Home Insights Macro views Trump’s impact on the labor market

The Trump administration’s bold policy initiatives to increase government efficiency and tighten immigration will likely have macroeconomic consequences for the labor market, potentially weighing on labor demand and supply. However, the combined effect will likely also be very nuanced,  suggesting the data over the coming months will be difficult to parse and understand, making policymaking even more challenging for the Fed.

The Trump administration has unleashed bold policy initiatives on government efficiency and immigration that are likely to impact the labor market, though in a very nuanced way.

Plans for a wide-scale reduction in government workforce would likely have limited direct impact, especially as the federal workforce only makes up 2% of total nonfarm payrolls. Moreover, while government jobs have increasingly driven payroll gains in recent years—making up 23% of jobs created since August 2022—only 3% is attributable to the federal government.

Outsourced government work has grown significantly, however, so a reduction in contract spending could pose bigger challenges. Such a reduction would likely dampen labor demand for impacted downstream industries, including professional services, healthcare, and transportation.
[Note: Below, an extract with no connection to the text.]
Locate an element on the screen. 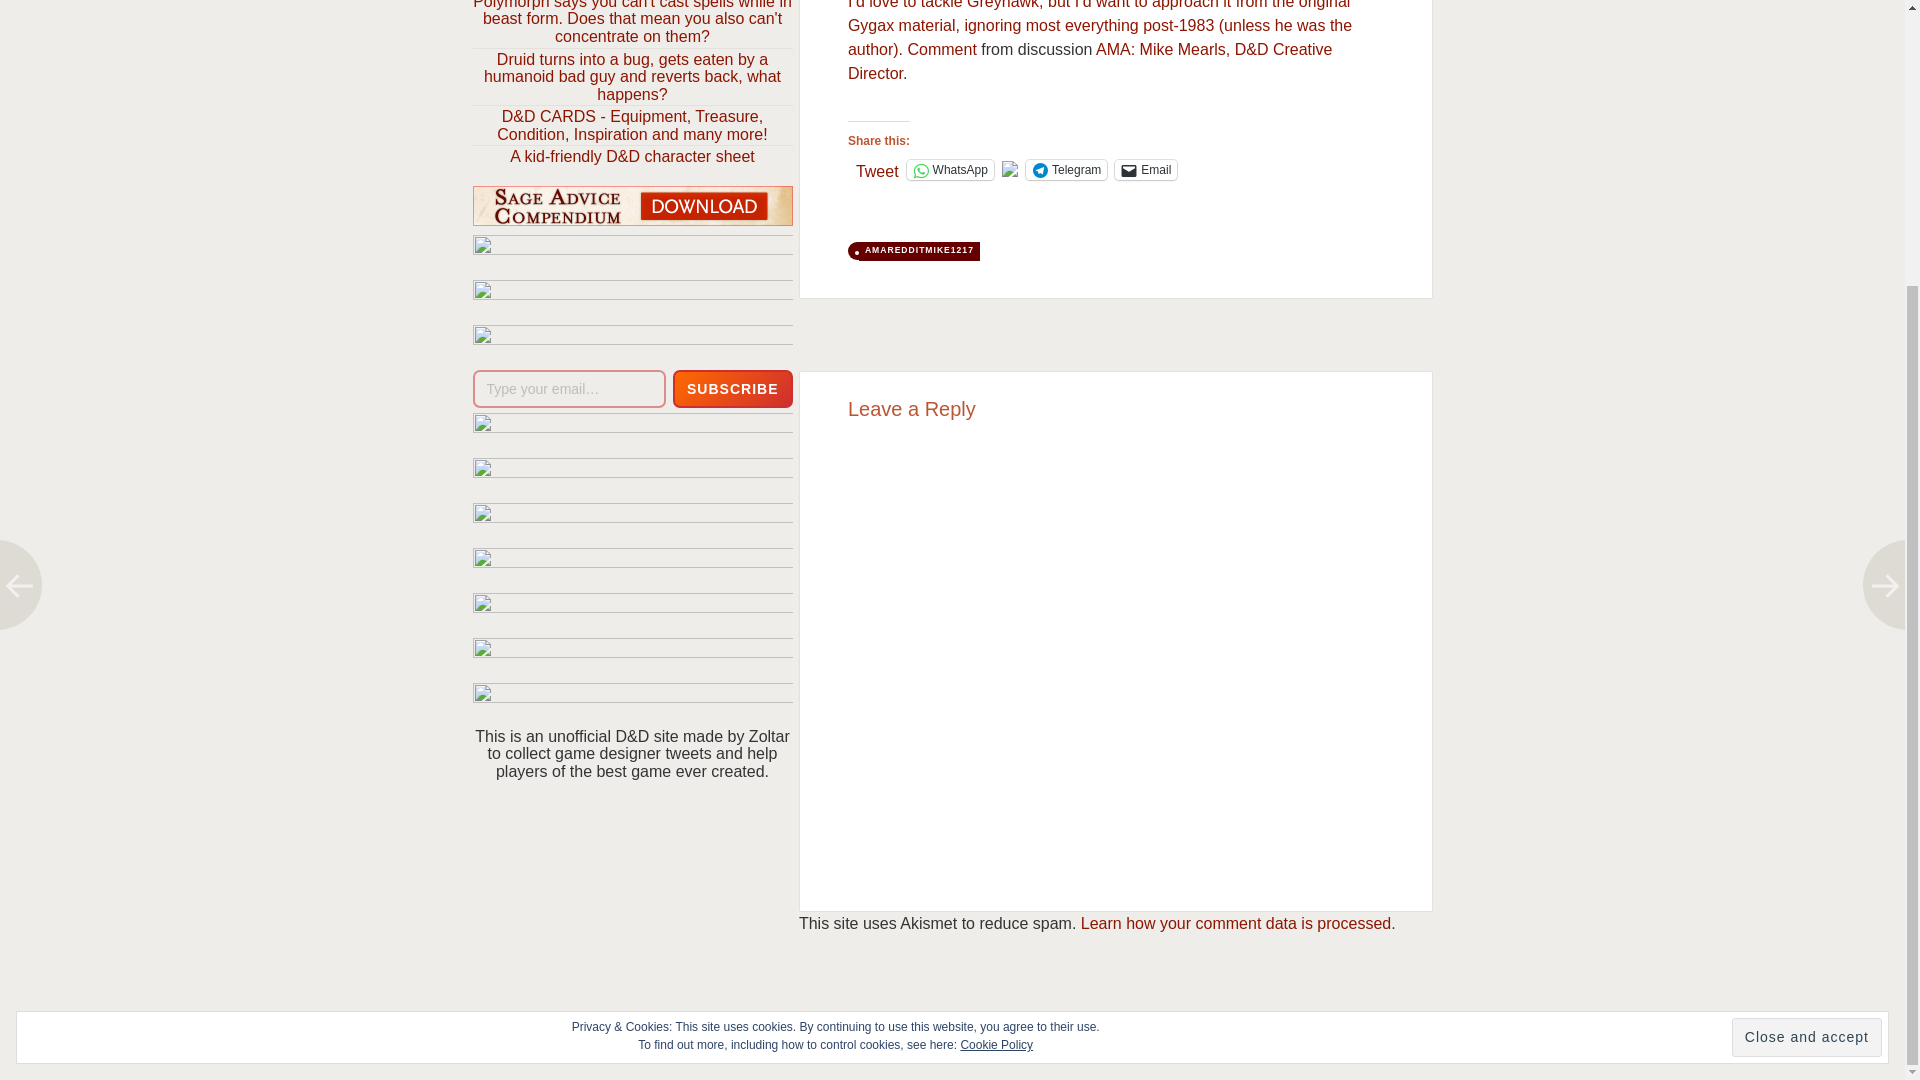  Close and accept is located at coordinates (1806, 662).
Meanwhile, the administration’s goal to implement stricter immigration measures is unlikely to meaningfully impact the flow of labor, especially as immigration flows had already begun normalizing in late-2024.

However, with foreign-born labor making up over half of labor force growth since 2023, increased immigration crackdowns could significantly affect the stock of labor. Tighter immigration policy could reduce labor supply in industries most reliant on immigrant labor: construction, accommodation and food services.

The combined effect of these policies will likely make the labor data over the coming months difficult to parse and understand. Already having to navigate tariff uncertainties, this only makes policymaking even more challenging for the Fed.